Au niveau des études de la demande, le traitement informatique de données de masse (big data) permet de mieux comprendre et appréhender le consommateur. Cela permet d’atteindre une qualité de précision en termes de prospection et de personnalisation de l’offre qui ne serait pas possible sans l’avènement d’Internet. Par ailleurs, certaines grandes entreprises, notamment américaines, utilisent les big data dans la recherche et le développement (R & D) de produits innovants.

Au niveau opérationnel, des équipes marketing de soutien à la vente (animateur de réseau, community manager, web marketeur, etc.) accompagnent désormais la fonction commerciale (téléconseillers, vendeurs et service après-vente) pour mieux répondre aux attentes et aux besoins des clients.

Exemple

Lors de l’appel d’un client pour résoudre un problème technique, les spécialistes du service assistance d’un opérateur téléphonique en profitent pour proposer une offre commerciale. Il en est de même pour le service client d’une des banques françaises qui, à la réception d’un appel pour signaler la perte d’une carte bancaire ou autre, présente un nouveau service. Nous remarquons que les frontières s’estompent de plus en plus entre le rôle des commerciaux et celui des autres équipes de l’entreprise.

Dans ce type d’entreprises orientées client, chaque acteur participe directement ou non à la fonction commerciale et se trouve un jour ou l’autre mis devant la nécessité de négocier. De nouveaux métiers, à la frontière du marketing et de la vente apparaissent alors pour soutenir les efforts de chacun dans la gestion de cette relation client (animateur d’un réseau de point de vente, community manager, etc.).

*DONNÉES DE L'EXERCICE*:

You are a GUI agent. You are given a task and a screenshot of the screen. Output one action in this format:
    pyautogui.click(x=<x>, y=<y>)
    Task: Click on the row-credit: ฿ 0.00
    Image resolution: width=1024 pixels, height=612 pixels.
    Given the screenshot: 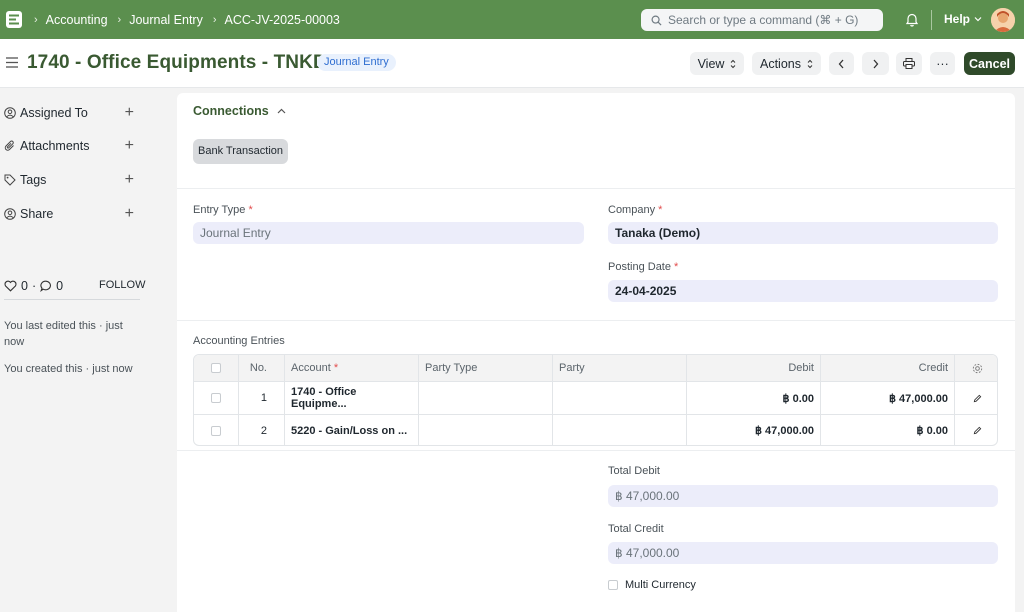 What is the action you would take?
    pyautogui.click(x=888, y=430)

*TRAVAIL À FAIRE*:
1) Recopiez l'extrait sur la fonction commerciale depuis « Au niveau des » jusqu'à « de produits innovants. » inclus.
2) Pour chaque affirmation ci-dessous, dites si elle concorde avec l'extrait sur la fonction commerciale, en répondant par oui ou par non et en citant à l'identique les mots décisifs de l'extrait.
(a) Certaines grandes entreprises, notamment américaines, se servent des big data pour la recherche et le développement de produits innovants.
(b) Les frontières entre le rôle des commerciaux et celui des autres équipes de l'entreprise sont de plus en plus nettes.
(c) Dans les entreprises orientées client, seuls les commerciaux se trouvent dans la nécessité de négocier.
3) D'après l'extrait sur la fonction commerciale, quels acteurs composent la fonction commerciale qu'accompagnent les équipes marketing de soutien à la vente ?

*RÉPONSES PAR ITEM*:
1)
Au niveau des études de la demande, le traitement informatique de données de masse (big data) permet de mieux comprendre et appréhender le consommateur. Cela permet d’atteindre une qualité de précision en termes de prospection et de personnalisation de l’offre qui ne serait pas possible sans l’avènement d’Internet. Par ailleurs, certaines grandes entreprises, notamment américaines, utilisent les big data dans la recherche et le développement (R & D) de produits innovants.

2)
(a) Oui : « certaines grandes entreprises, notamment américaines, utilisent les big data dans la recherche et le développement (R & D) de produits innovants »
(b) Non : « les frontières s’estompent de plus en plus entre le rôle des commerciaux et celui des autres équipes de l’entreprise »
(c) Non : « chaque acteur participe directement ou non à la fonction commerciale et se trouve un jour ou l’autre mis devant la nécessité de négocier »

3) Les téléconseillers, les vendeurs et le service après-vente.